4.             Le recourant, qui a gain de cause, chiffre son indemnité à CHF 5'500.- couvrant le temps consacré au premier recours du 17 décembre 2019 et celui faisant l'objet de la décision ici attaquée ainsi que les appels téléphoniques et courrier de relance au Ministère public. À l'évidence, seul le temps consacré pour la procédure de recours sera indemnisé par le Chambre de céans. Une indemnisation de CHF 2'000.- pour le recours apparaît raisonnable, au tarif admis par la Cour pénale, qui est de CHF 450.-/h. au maximum pour un chef d'étude (cf. ACPR/109/2020 du 7 février 2020 et les références). La TVA n'est pas due, en raison du domicile à l'étranger du recourant (ATF 141 IV 344).

* * * * *


PAR CES MOTIFS,
LA COUR :


Admet le recours.

Constate la violation du principe de célérité.

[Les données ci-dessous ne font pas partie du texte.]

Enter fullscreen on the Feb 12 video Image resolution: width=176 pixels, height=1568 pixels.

Enjoint le Ministère public, d'ici au 30 novembre 2020, de se déterminer sur la suite de la procédure et les actes d'instruction requis par le recourant.

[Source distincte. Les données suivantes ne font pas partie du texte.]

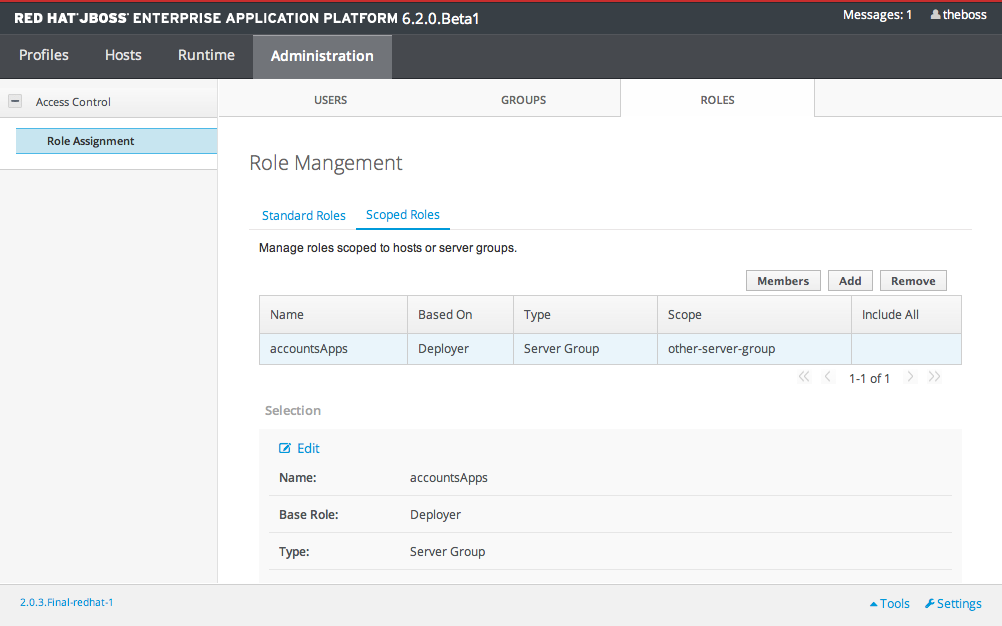The image size is (1002, 626).
Task: Go to previous table page
Action: click(x=828, y=377)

Laisse les frais de la procédure de recours à la charge de l'État.

Invite les services financiers du Pouvoir judiciaire à restituer au recourant les sûretés versées, en CHF 900.-.

Alloue à A______, à la charge de l'État, une indemnité de CHF 2'000.- TTC pour ses frais de recours.

Notifie le présent arrêt ce jour, en copie, au recourant (soit pour lui son conseil) et au Ministère public.

Siégeant :

Madame Corinne CHAPPUIS BUGNON, présidente; Monsieur Christian COQUOZ et Madame Alix FRANCOTTE CONUS, juges; Monsieur Julien CASEYS, greffier.

 

Le greffier :

Julien CASEYS

 

La présidente :

Corinne CHAPPUIS BUGNON

 

 

 

 

Voie de recours :

 

Le Tribunal fédéral connaît, comme juridiction ordinaire de recours, des recours en matière pénale au sens de l'art. 78 de la loi sur le Tribunal fédéral du 17 juin 2005 (LTF; RS 173.110); la qualité et les autres conditions pour interjeter recours sont déterminées par les art. 78 à 81 et 90 ss LTF. Le recours doit être formé dans les trente jours qui suivent la notification de l'expédition complète de l'arrêt attaqué.